- WHAT YOU NEED TO DO -
A. In the text on geometry deep learning for molecular modeling, why does the use of high-order Clebsch–Gordan products block applications for large molecules?
B. Carry on the text about geometry deep learning for molecular modeling from its last sentence.

Molecular modeling plays key roles in understanding bioactivity mechanisms, chemical property prediction, drug design and protein engineering. Geometry deep learning (GDL) is a widely used computational approach with low cost and high accuracy. Although there is huge progress over the past decade, there still exists some limitations to be solved: 1) Insufficient molecular interpretability: the deep neural networks act as a black box to make predictions but lack of deep insights into molecules; 2) Rapidly increasing computing costs as molecular size increases: the high-order Clebsch–Gordan products adopted in some SoTA approaches is computational intensive and thus blocks its applications for large molecules; 3) Lack of blind tests and evaluations in real applications: models are always tested on benchmark while the usefulness in real-world applications should be carefully evaluated.

- DATA SHOWN -
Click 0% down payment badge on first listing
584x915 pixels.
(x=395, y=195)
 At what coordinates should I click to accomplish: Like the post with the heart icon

- ANSWERS PROVIDED -
A. They are computationally intensive.

B.
In light of this, we initially planned to design a model by making full of the domain knowledge of molecular structures efficiently. Classic molecular dynamics simulates molecular movements by explicitly describing bond length, bond angle and dihedrals in the potential energy function. Inspired by classic MD simulations, we convert such items into model design of ViSNet. Unlike directly adopting the angle or dihedral information by a simple feature engineering process, we proposed a concept "direction unit", the sum of all normalized vectors from the central atom to any of its first neighboring nodes, as a vectorized representation of the central node. We then designed Runtime Geometry Calculation (RGC) module to depict angles, dihedrals and so on as model operations. More importantly, the RGC calculations for both angles and dihedrals has only linear time complexity and together with vector-scalar interactive message passing mechanism (ViS-MP), it significantly accelerates the message passing process in molecular graph neural networks. The source code of ViSNet is available at https://github.com/microsoft/AI2BMD/tree/ViSNet .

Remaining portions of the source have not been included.